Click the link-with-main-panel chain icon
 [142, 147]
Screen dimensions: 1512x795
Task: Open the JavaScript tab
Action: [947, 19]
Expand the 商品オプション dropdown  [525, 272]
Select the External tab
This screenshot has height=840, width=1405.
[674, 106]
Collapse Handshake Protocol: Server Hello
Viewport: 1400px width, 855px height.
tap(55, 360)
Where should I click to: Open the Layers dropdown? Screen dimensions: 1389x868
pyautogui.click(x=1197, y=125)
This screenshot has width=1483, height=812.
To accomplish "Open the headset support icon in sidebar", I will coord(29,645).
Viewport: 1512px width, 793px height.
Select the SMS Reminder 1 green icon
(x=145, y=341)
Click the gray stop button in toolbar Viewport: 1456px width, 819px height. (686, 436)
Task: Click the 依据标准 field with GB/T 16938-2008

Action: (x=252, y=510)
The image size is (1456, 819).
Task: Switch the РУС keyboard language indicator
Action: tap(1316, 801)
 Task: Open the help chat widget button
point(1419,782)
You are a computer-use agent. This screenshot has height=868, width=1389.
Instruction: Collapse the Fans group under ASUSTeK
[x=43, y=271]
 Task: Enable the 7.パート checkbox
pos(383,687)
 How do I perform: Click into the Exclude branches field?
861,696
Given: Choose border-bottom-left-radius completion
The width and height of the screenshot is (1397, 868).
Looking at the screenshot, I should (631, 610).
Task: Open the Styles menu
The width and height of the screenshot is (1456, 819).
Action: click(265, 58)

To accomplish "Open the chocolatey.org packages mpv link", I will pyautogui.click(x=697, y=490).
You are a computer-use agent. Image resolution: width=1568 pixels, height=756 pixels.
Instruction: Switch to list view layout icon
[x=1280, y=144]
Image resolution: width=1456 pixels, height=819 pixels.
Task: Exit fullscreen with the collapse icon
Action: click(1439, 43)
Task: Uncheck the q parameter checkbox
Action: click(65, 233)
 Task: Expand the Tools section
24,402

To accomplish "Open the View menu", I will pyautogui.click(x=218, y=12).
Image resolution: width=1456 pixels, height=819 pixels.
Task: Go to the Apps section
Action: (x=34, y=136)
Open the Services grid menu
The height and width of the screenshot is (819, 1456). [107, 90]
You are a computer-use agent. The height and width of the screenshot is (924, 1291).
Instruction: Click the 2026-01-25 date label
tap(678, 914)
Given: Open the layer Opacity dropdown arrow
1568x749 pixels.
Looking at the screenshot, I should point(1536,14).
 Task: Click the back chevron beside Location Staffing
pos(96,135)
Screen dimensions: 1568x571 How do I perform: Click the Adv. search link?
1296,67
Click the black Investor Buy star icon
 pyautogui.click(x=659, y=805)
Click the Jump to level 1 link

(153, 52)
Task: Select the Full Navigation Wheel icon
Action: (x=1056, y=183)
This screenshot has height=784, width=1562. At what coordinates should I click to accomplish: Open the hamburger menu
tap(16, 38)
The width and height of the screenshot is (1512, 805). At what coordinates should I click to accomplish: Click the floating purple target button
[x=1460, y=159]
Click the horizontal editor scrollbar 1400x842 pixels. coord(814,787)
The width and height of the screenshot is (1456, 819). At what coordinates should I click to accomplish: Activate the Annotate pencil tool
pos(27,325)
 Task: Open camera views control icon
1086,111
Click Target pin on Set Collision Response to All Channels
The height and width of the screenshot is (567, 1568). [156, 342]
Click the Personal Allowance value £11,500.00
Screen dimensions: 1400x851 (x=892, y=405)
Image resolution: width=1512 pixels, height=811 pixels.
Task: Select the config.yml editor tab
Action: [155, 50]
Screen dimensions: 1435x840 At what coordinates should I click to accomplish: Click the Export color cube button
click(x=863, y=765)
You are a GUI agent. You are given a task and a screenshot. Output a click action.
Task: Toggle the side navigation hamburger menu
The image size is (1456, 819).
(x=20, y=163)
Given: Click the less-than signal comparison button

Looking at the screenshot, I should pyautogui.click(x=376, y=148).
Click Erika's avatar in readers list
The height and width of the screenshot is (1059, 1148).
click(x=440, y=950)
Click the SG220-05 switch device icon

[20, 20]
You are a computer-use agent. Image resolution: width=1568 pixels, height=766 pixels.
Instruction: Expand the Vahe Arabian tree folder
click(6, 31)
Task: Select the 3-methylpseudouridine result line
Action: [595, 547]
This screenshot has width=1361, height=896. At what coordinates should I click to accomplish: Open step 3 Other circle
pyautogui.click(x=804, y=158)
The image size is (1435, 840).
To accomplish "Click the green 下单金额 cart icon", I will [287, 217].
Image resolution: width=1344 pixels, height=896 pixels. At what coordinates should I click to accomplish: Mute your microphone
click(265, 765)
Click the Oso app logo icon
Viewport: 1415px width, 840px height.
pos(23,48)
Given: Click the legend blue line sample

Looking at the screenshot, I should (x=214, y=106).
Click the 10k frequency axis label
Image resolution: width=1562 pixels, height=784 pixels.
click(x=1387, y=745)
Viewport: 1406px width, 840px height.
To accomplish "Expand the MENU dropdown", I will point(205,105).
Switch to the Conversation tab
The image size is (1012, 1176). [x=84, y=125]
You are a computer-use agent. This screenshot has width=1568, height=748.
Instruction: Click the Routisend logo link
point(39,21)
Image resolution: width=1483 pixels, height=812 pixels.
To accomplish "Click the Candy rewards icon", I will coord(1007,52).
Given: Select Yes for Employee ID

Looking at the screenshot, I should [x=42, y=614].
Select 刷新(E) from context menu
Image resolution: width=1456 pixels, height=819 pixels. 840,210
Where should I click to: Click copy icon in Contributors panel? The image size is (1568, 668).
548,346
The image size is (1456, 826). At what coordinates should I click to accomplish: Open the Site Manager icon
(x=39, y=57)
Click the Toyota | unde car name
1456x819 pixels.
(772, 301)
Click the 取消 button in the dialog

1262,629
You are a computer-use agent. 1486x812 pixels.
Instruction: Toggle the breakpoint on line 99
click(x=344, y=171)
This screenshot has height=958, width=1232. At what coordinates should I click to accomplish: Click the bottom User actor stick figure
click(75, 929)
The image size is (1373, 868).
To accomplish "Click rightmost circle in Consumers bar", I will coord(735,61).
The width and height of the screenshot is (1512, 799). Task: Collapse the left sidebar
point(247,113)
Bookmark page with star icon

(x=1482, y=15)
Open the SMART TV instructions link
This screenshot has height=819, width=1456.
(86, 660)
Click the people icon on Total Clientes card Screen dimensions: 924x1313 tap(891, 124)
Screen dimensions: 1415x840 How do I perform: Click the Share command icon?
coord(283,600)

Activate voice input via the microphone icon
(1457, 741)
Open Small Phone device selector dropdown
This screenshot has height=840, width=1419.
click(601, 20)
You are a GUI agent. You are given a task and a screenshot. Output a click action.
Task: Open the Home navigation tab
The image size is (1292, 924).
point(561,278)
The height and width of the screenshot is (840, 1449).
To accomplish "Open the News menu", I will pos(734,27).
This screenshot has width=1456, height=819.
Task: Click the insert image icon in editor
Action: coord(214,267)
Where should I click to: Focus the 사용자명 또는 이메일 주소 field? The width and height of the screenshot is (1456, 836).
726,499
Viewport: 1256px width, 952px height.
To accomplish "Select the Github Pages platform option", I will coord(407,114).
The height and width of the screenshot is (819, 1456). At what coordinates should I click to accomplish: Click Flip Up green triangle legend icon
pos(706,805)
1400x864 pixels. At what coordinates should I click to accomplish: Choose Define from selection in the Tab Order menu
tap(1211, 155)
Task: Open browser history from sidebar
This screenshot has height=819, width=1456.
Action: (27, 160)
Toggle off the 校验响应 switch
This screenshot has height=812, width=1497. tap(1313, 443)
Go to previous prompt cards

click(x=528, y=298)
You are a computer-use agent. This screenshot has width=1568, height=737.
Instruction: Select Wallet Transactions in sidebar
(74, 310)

○ ○ ○

** Task statement **
Nothing in the records should differ from the original when you retype them.

** Result for this exercise **
Click the link-with-main-panel chain icon
 [142, 147]
Screen dimensions: 1512x795
Task: Open the JavaScript tab
Action: [947, 19]
Expand the 商品オプション dropdown  [525, 272]
Select the External tab
This screenshot has height=840, width=1405.
[674, 106]
Collapse Handshake Protocol: Server Hello
Viewport: 1400px width, 855px height.
tap(55, 360)
Where should I click to: Open the Layers dropdown? Screen dimensions: 1389x868
pyautogui.click(x=1197, y=125)
This screenshot has width=1483, height=812.
To accomplish "Open the headset support icon in sidebar", I will coord(29,645).
Viewport: 1512px width, 793px height.
Select the SMS Reminder 1 green icon
(x=145, y=341)
Click the gray stop button in toolbar Viewport: 1456px width, 819px height. (686, 436)
Task: Click the 依据标准 field with GB/T 16938-2008

Action: (x=252, y=510)
The image size is (1456, 819).
Task: Switch the РУС keyboard language indicator
Action: tap(1316, 801)
 Task: Open the help chat widget button
point(1419,782)
You are a computer-use agent. This screenshot has height=868, width=1389.
Instruction: Collapse the Fans group under ASUSTeK
[x=43, y=271]
 Task: Enable the 7.パート checkbox
pos(383,687)
 How do I perform: Click into the Exclude branches field?
861,696
Given: Choose border-bottom-left-radius completion
The width and height of the screenshot is (1397, 868).
Looking at the screenshot, I should (631, 610).
Task: Open the Styles menu
The width and height of the screenshot is (1456, 819).
Action: click(265, 58)

To accomplish "Open the chocolatey.org packages mpv link", I will pyautogui.click(x=697, y=490).
You are a computer-use agent. Image resolution: width=1568 pixels, height=756 pixels.
Instruction: Switch to list view layout icon
[x=1280, y=144]
Image resolution: width=1456 pixels, height=819 pixels.
Task: Exit fullscreen with the collapse icon
Action: click(1439, 43)
Task: Uncheck the q parameter checkbox
Action: click(65, 233)
 Task: Expand the Tools section
24,402

To accomplish "Open the View menu", I will pyautogui.click(x=218, y=12).
Image resolution: width=1456 pixels, height=819 pixels.
Task: Go to the Apps section
Action: (x=34, y=136)
Open the Services grid menu
The height and width of the screenshot is (819, 1456). [107, 90]
You are a computer-use agent. The height and width of the screenshot is (924, 1291).
Instruction: Click the 2026-01-25 date label
tap(678, 914)
Given: Open the layer Opacity dropdown arrow
1568x749 pixels.
Looking at the screenshot, I should point(1536,14).
 Task: Click the back chevron beside Location Staffing
pos(96,135)
Screen dimensions: 1568x571 How do I perform: Click the Adv. search link?
1296,67
Click the black Investor Buy star icon
 pyautogui.click(x=659, y=805)
Click the Jump to level 1 link

(153, 52)
Task: Select the Full Navigation Wheel icon
Action: (x=1056, y=183)
This screenshot has height=784, width=1562. At what coordinates should I click to accomplish: Open the hamburger menu
tap(16, 38)
The width and height of the screenshot is (1512, 805). At what coordinates should I click to accomplish: Click the floating purple target button
[x=1460, y=159]
Click the horizontal editor scrollbar 1400x842 pixels. coord(814,787)
The width and height of the screenshot is (1456, 819). At what coordinates should I click to accomplish: Activate the Annotate pencil tool
pos(27,325)
 Task: Open camera views control icon
1086,111
Click Target pin on Set Collision Response to All Channels
The height and width of the screenshot is (567, 1568). [156, 342]
Click the Personal Allowance value £11,500.00
Screen dimensions: 1400x851 (x=892, y=405)
Image resolution: width=1512 pixels, height=811 pixels.
Task: Select the config.yml editor tab
Action: [155, 50]
Screen dimensions: 1435x840 At what coordinates should I click to accomplish: Click the Export color cube button
click(x=863, y=765)
You are a GUI agent. You are given a task and a screenshot. Output a click action.
Task: Toggle the side navigation hamburger menu
The image size is (1456, 819).
(x=20, y=163)
Given: Click the less-than signal comparison button

Looking at the screenshot, I should pyautogui.click(x=376, y=148).
Click Erika's avatar in readers list
The height and width of the screenshot is (1059, 1148).
click(x=440, y=950)
Click the SG220-05 switch device icon

[20, 20]
You are a computer-use agent. Image resolution: width=1568 pixels, height=766 pixels.
Instruction: Expand the Vahe Arabian tree folder
click(6, 31)
Task: Select the 3-methylpseudouridine result line
Action: [595, 547]
This screenshot has width=1361, height=896. At what coordinates should I click to accomplish: Open step 3 Other circle
pyautogui.click(x=804, y=158)
The image size is (1435, 840).
To accomplish "Click the green 下单金额 cart icon", I will [287, 217].
Image resolution: width=1344 pixels, height=896 pixels. At what coordinates should I click to accomplish: Mute your microphone
click(265, 765)
Click the Oso app logo icon
Viewport: 1415px width, 840px height.
pos(23,48)
Given: Click the legend blue line sample

Looking at the screenshot, I should (x=214, y=106).
Click the 10k frequency axis label
Image resolution: width=1562 pixels, height=784 pixels.
click(x=1387, y=745)
Viewport: 1406px width, 840px height.
To accomplish "Expand the MENU dropdown", I will point(205,105).
Switch to the Conversation tab
The image size is (1012, 1176). [x=84, y=125]
You are a computer-use agent. This screenshot has width=1568, height=748.
Instruction: Click the Routisend logo link
point(39,21)
Image resolution: width=1483 pixels, height=812 pixels.
To accomplish "Click the Candy rewards icon", I will coord(1007,52).
Given: Select Yes for Employee ID

Looking at the screenshot, I should [x=42, y=614].
Select 刷新(E) from context menu
Image resolution: width=1456 pixels, height=819 pixels. 840,210
Where should I click to: Click copy icon in Contributors panel? The image size is (1568, 668).
548,346
The image size is (1456, 826). At what coordinates should I click to accomplish: Open the Site Manager icon
(x=39, y=57)
Click the Toyota | unde car name
1456x819 pixels.
(772, 301)
Click the 取消 button in the dialog

1262,629
You are a computer-use agent. 1486x812 pixels.
Instruction: Toggle the breakpoint on line 99
click(x=344, y=171)
This screenshot has height=958, width=1232. At what coordinates should I click to accomplish: Click the bottom User actor stick figure
click(75, 929)
The image size is (1373, 868).
To accomplish "Click rightmost circle in Consumers bar", I will coord(735,61).
The width and height of the screenshot is (1512, 799). Task: Collapse the left sidebar
point(247,113)
Bookmark page with star icon

(x=1482, y=15)
Open the SMART TV instructions link
This screenshot has height=819, width=1456.
(86, 660)
Click the people icon on Total Clientes card Screen dimensions: 924x1313 tap(891, 124)
Screen dimensions: 1415x840 How do I perform: Click the Share command icon?
coord(283,600)

Activate voice input via the microphone icon
(1457, 741)
Open Small Phone device selector dropdown
This screenshot has height=840, width=1419.
click(601, 20)
You are a GUI agent. You are given a task and a screenshot. Output a click action.
Task: Open the Home navigation tab
The image size is (1292, 924).
point(561,278)
The height and width of the screenshot is (840, 1449).
To accomplish "Open the News menu", I will pos(734,27).
This screenshot has width=1456, height=819.
Task: Click the insert image icon in editor
Action: coord(214,267)
Where should I click to: Focus the 사용자명 또는 이메일 주소 field? The width and height of the screenshot is (1456, 836).
726,499
Viewport: 1256px width, 952px height.
To accomplish "Select the Github Pages platform option", I will coord(407,114).
The height and width of the screenshot is (819, 1456). At what coordinates should I click to accomplish: Click Flip Up green triangle legend icon
pos(706,805)
1400x864 pixels. At what coordinates should I click to accomplish: Choose Define from selection in the Tab Order menu
tap(1211, 155)
Task: Open browser history from sidebar
This screenshot has height=819, width=1456.
Action: (27, 160)
Toggle off the 校验响应 switch
This screenshot has height=812, width=1497. tap(1313, 443)
Go to previous prompt cards

click(x=528, y=298)
You are a computer-use agent. This screenshot has width=1568, height=737.
Instruction: Select Wallet Transactions in sidebar
(74, 310)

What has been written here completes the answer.